SA firms changing stance on cyber security insurance

Christopher Tredger
By Christopher Tredger
Johannesburg, 23 Jul 2024
Pieter Nel, regional head, SADC, Sophos.
Pieter Nel, regional head, SADC, Sophos.

The integration of cyber insurance as part of risk management strategies is on the increase in South Africa.

That’s according to a study by cyber security solutions firm Sophos, which surveyed 311 IT and cyber security professionals in South Africa – those whose organisations have some form of cyber coverage.

The research showed that 72% of organisations made major investments in cyber defences to optimise their insurance standing, and 74% believed these investments enabled them to secure coverage.

Additionally, 68% reported obtaining more cost-effective coverage due to their enhanced defences, and 45% achieved better policy terms, such as improved coverage limits and conditions.

Pieter Nel, regional head, SADC, Sophos, said, “Cyber insurance is no longer just an optional extra, it's a critical component of comprehensive risk management strategies, providing a financial safety net and helping to mitigate the impacts of cyber incidents.

“Our findings show a strong correlation between the quality of organisations’ cyber defences and their ability to secure favourable insurance terms.
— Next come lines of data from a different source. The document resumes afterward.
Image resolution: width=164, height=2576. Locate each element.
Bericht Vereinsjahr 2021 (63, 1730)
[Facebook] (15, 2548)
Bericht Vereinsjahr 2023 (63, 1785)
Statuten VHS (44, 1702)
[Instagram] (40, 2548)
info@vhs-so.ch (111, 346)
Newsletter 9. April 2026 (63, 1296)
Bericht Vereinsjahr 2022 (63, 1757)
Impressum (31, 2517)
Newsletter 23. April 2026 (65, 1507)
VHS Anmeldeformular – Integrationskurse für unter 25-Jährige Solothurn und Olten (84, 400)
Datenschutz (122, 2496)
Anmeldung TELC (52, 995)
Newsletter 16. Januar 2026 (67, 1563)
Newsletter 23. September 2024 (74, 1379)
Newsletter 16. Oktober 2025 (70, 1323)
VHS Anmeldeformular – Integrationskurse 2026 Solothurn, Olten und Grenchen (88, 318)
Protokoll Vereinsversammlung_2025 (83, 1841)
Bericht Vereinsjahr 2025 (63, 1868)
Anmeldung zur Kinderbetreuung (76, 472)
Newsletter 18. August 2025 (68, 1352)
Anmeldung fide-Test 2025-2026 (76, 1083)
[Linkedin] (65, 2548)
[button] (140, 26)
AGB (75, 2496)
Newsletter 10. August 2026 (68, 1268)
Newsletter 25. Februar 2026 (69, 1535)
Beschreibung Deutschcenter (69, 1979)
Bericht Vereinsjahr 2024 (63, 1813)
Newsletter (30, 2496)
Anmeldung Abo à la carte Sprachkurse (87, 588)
A significant 98% of respondents improved their cyber defences to better their insurance positions, with 74% achieving coverage they wouldn't have otherwise obtained.”

Favourable terms could include lower prices for coverage, and higher amount of total coverage offered.
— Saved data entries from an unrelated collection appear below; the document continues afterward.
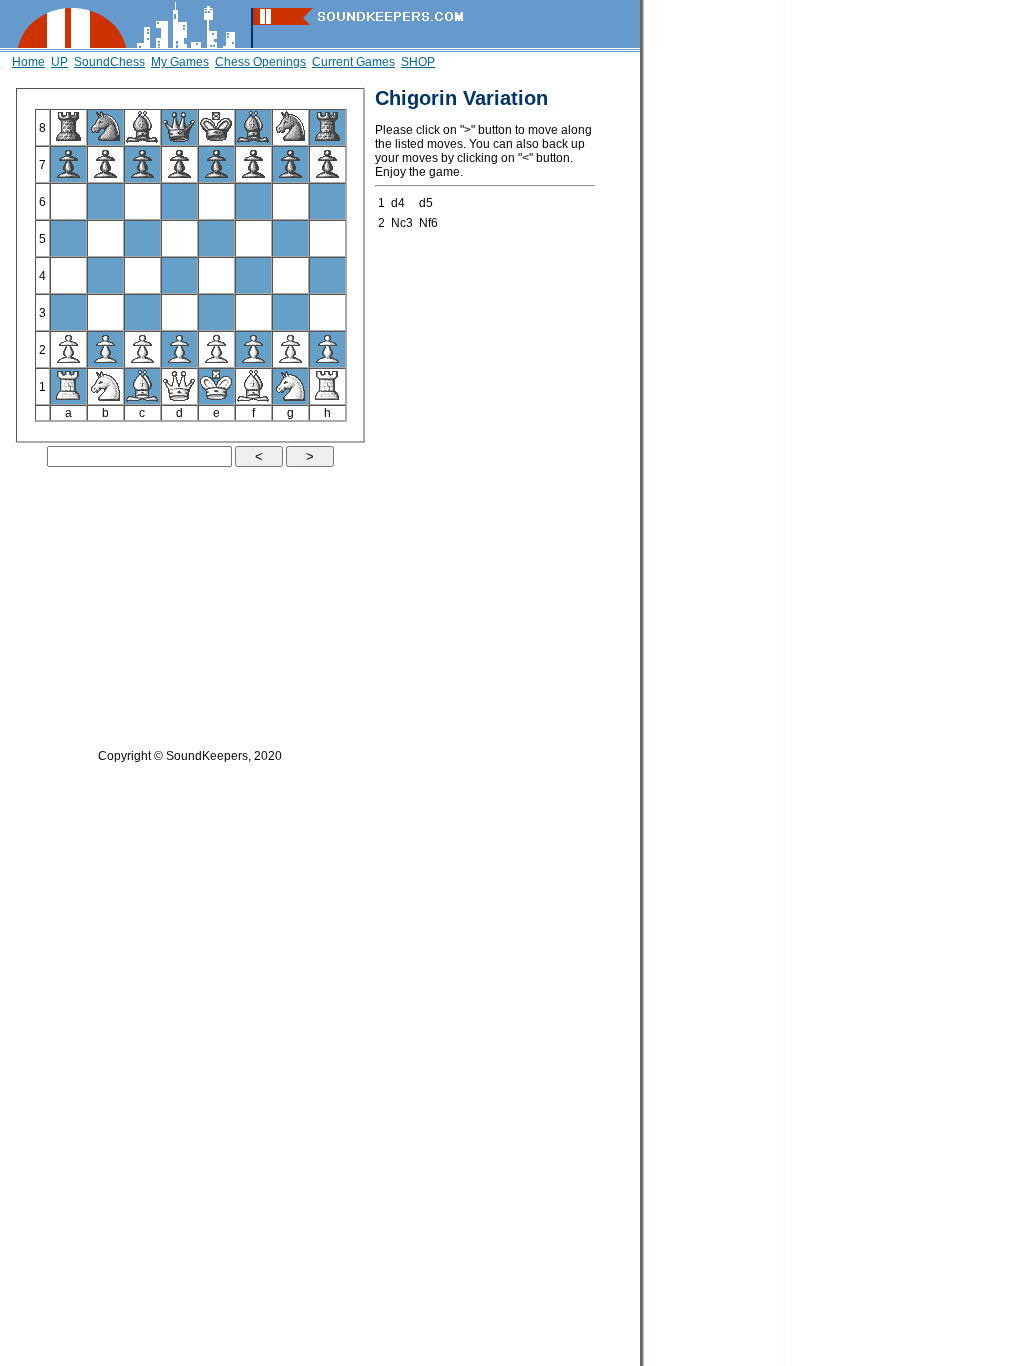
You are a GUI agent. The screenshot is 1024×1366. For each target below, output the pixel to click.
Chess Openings (260, 62)
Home (28, 62)
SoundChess (109, 62)
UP (59, 62)
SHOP (418, 62)
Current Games (353, 62)
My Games (180, 62)
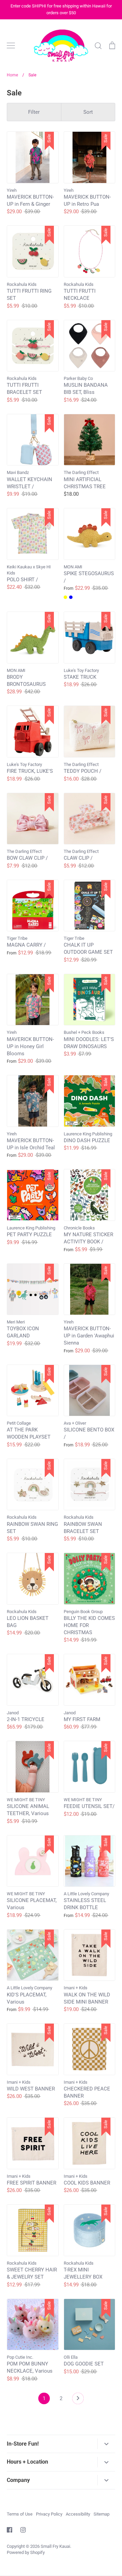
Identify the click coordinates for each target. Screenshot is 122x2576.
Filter (34, 112)
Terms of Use (20, 2514)
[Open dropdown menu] (106, 2443)
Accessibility (78, 2514)
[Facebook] (9, 2530)
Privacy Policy (49, 2514)
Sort (88, 112)
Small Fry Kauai (55, 2546)
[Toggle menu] (10, 45)
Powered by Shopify (26, 2552)
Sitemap (101, 2514)
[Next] (78, 2400)
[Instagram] (23, 2530)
Nel emphasised that Sophos is not an authorised insurance agent and cannot provide recommendations on insurance.

“However, we can help organisations put in place many of the security controls that will help them optimise their insurance position,” he said.
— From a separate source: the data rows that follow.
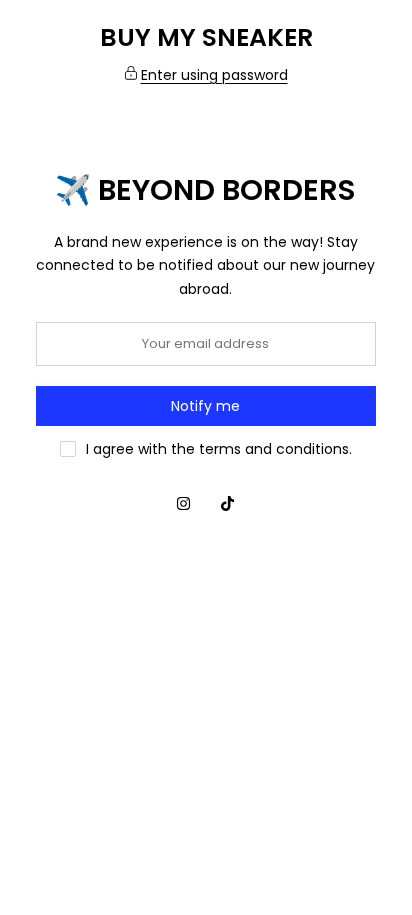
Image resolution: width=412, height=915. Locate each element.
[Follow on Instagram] (184, 504)
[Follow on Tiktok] (228, 504)
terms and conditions (274, 449)
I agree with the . (219, 449)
An example is what to consider when selecting a potential cyber insurance services provider.

“This is about how well carriers can meet your organisation’s unique needs. It is worthwhile documenting your requirements in advance of selecting a provider. For example, how much coverage you need, the level of support required in the event of a cyber incident, the types of incidents you want covered etc.”

“Bear in mind that needs may vary across the organisation, for example, IT may think that $2m is sufficient to cover them in the event of a major incident, however sales know that some client agreements require $2.5m coverage as a condition of doing business together.”

Sophos expects more companies to get standalone cyber insurance policies and fewer to to have cyber as part of a general business insurance policy.

Cyber insurance vs traditional

Nel noted that while cyber insurance is similar to other types of insurance, its operating environment changes faster than any other form of coverage

“Threats continuously evolve and new defence technologies to combat them quickly emerge. While factors affecting your vehicle and property coverage change relatively little year-on-year, the cyber security environment when you renew your policy will likely be quite different from when you took it out. For example, average ransomware recovery costs increased 50% over the last year, meaning the coverage levels needed in 2023 will likely fall short in 2024. Take the time to review your policy requirements every year rather than defaulting to previous levels,” he advises.